The job is the principal of Plant City High School.
This summer, Plant City and PCHS are saying goodbye to the school’s immediate past principal, Colleen Richardson, as she celebrates her retirement. She has led for eight years.
Thank you, Colleen, for providing a complex curriculum to 2,125 students in the 2014-15 school year. Thank you for helping those students be successful in overcoming the many individual problems which challenge learning. Thank you for enriching the educational journey of all those students by providing many choices in 21 athletic teams and 25 student clubs. Thank you for making sure that PCHS school is maintained so the myriad of curricular and co-curricular activities that the school provides can take place. Thank you for hiring and supervising a faculty and staff of 250 employees.
If the job was not big enough, PCHS has to operate while interfacing with a county-wide school district that ranks among the ten largest in the United States, and with the people and other organizations of Plant City.
Read that last paragraph again, because it multiplies the challenge of being PCHS’ principal.
You try to please all the constituencies that our PCHS principal has to satisfy.
Good evidence for the complexity of the job comes from the committee that the Hillsborough County School District put together to help hire Colleen’s successor. Of the eight members of the interview committee, three were PCHS teachers.
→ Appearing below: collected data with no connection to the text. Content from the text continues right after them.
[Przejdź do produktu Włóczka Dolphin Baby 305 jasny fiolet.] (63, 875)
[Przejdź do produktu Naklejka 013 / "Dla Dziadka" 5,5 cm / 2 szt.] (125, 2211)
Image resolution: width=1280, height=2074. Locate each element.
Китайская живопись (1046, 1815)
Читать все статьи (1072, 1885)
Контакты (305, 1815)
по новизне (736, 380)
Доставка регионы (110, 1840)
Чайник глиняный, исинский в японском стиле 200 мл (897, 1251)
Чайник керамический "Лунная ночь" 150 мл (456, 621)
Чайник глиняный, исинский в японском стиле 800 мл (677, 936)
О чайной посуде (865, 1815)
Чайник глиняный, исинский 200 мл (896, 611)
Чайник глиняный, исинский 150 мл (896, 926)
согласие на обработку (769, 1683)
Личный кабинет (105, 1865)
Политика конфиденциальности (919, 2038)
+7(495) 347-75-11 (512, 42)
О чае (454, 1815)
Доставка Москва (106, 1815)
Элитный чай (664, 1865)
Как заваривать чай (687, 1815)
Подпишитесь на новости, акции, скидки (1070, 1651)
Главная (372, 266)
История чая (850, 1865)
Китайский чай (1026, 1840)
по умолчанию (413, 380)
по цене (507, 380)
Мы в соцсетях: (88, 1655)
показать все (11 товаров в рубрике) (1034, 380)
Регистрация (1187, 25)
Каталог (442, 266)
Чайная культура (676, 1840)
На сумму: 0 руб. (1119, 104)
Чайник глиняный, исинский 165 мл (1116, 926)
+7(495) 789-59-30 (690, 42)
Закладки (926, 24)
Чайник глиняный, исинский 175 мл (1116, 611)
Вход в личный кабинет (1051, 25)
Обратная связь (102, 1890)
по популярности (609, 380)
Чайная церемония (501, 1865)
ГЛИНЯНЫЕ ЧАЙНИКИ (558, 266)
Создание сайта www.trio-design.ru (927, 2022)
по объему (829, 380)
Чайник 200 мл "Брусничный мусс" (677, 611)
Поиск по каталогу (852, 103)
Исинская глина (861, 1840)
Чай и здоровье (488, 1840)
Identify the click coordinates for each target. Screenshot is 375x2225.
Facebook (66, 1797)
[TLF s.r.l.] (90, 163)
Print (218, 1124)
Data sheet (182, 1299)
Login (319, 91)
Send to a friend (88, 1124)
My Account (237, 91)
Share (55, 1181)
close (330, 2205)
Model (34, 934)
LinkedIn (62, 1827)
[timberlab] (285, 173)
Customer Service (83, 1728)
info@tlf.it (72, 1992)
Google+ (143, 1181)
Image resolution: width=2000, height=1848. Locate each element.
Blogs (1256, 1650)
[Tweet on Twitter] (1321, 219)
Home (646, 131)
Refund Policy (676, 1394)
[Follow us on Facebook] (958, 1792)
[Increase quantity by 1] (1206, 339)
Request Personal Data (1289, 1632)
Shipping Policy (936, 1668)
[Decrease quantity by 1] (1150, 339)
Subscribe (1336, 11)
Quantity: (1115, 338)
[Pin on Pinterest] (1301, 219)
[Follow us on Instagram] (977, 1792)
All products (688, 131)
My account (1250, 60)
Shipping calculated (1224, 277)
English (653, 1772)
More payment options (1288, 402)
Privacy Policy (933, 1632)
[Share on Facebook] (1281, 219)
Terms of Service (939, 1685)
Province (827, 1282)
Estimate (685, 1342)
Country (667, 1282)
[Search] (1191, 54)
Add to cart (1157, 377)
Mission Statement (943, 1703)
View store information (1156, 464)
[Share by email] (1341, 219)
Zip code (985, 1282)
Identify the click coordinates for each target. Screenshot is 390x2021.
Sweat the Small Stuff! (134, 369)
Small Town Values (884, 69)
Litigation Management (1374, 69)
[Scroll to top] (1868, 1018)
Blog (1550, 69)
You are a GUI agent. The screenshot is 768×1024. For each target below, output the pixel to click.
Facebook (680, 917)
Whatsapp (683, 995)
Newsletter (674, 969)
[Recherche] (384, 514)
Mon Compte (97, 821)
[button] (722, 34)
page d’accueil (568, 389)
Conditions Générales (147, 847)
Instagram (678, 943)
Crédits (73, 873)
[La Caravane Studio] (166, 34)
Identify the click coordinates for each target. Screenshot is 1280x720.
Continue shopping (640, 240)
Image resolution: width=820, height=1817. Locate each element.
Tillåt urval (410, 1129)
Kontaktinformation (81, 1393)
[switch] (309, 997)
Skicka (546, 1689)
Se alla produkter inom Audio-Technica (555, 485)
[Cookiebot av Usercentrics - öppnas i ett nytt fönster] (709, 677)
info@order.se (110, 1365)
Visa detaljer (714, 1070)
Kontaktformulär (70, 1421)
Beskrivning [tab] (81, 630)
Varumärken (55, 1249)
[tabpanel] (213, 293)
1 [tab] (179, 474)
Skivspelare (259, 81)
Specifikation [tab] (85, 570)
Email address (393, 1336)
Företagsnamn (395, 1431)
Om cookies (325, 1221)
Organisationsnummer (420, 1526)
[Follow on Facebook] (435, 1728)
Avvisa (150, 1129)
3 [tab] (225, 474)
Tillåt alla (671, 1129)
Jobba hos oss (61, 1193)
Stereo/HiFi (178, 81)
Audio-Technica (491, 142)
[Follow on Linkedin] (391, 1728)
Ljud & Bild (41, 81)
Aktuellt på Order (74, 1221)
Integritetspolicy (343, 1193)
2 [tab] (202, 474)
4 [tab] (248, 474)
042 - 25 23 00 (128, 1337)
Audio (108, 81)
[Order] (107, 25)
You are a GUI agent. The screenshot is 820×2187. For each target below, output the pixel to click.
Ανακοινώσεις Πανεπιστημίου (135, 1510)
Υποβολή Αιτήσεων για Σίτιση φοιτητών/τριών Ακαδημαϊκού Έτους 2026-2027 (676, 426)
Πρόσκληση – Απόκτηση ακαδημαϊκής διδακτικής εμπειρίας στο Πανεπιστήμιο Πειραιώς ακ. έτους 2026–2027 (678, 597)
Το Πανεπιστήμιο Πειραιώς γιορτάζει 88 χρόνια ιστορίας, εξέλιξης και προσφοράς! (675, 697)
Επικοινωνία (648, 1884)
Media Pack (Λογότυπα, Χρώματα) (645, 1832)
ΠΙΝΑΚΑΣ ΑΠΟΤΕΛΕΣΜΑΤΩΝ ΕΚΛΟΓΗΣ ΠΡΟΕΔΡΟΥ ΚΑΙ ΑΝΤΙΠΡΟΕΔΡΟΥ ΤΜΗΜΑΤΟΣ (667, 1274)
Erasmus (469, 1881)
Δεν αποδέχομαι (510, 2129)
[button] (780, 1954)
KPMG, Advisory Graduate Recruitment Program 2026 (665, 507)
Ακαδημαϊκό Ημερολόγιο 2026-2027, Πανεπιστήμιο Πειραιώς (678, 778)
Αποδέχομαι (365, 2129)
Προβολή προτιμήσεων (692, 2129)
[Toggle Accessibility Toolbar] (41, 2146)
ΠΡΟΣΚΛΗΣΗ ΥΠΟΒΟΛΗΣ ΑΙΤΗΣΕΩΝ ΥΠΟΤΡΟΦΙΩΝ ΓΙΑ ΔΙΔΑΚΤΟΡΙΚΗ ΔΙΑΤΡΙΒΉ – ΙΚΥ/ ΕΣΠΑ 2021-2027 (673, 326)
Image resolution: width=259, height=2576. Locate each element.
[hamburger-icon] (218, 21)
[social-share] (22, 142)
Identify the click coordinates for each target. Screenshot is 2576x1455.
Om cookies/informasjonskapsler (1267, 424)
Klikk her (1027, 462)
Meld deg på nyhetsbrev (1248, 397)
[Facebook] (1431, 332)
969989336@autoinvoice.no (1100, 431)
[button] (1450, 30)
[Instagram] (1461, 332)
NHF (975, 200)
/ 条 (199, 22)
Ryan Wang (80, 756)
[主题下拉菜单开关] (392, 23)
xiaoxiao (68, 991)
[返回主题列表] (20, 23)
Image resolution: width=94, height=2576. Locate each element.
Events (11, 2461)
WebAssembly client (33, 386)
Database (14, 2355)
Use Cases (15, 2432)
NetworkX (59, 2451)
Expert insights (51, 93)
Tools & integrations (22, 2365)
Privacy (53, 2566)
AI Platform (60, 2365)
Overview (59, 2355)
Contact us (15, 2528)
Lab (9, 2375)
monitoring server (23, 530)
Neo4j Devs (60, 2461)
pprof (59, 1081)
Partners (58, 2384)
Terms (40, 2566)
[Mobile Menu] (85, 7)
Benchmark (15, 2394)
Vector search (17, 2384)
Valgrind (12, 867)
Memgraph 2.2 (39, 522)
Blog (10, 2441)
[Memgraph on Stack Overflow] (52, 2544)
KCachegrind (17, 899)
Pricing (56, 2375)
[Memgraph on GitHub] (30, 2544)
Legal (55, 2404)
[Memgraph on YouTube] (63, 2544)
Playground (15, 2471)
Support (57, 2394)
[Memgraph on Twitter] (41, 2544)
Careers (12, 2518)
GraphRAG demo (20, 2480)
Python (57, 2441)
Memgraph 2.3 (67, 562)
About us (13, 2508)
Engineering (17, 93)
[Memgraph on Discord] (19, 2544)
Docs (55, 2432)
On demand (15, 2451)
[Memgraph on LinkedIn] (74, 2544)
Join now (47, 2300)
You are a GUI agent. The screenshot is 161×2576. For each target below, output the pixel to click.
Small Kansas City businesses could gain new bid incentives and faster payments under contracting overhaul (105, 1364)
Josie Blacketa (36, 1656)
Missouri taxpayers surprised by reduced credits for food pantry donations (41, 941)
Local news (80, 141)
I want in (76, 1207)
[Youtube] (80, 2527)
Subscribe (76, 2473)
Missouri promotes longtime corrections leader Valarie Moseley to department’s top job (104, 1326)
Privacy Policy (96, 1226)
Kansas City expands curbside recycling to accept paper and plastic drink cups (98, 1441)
However, five represented various important constituencies with which the new principal will need to work: a pastor and an assistant basketball coach, a PCHS alumna and parent, a PCHS alumni and president of the Florida Strawberry Festival, a president of the Parent Teacher Student Association, and a migrant advocate.
Pleasing all those constituencies has been a task that Colleen has done so well. That will now be the task of Susan Sullivan, who has recently been named PCHS’ next principal.
Susan will need to draw upon everything in her background, including being a PCHS alumna herself, a former PCHS teacher and a principal of two of PCHS’ primary feeder schools, Tomlin Middle and Marshall Middle schools. Being married to Plant City banker David Sullivan will help, too.
If you see Colleen this summer, be sure to thank her for the fine job she has done over the past eight years as PCHS’ principal and in meeting the challenges of one of the most complex jobs in Plant City.
If you see Susan, give her your congratulations. Wish her good luck as she assumes the big job of shepherding our high school and its students, faculty, and staff.
Felix Haynes is an owner of the Plant City Times & Observer.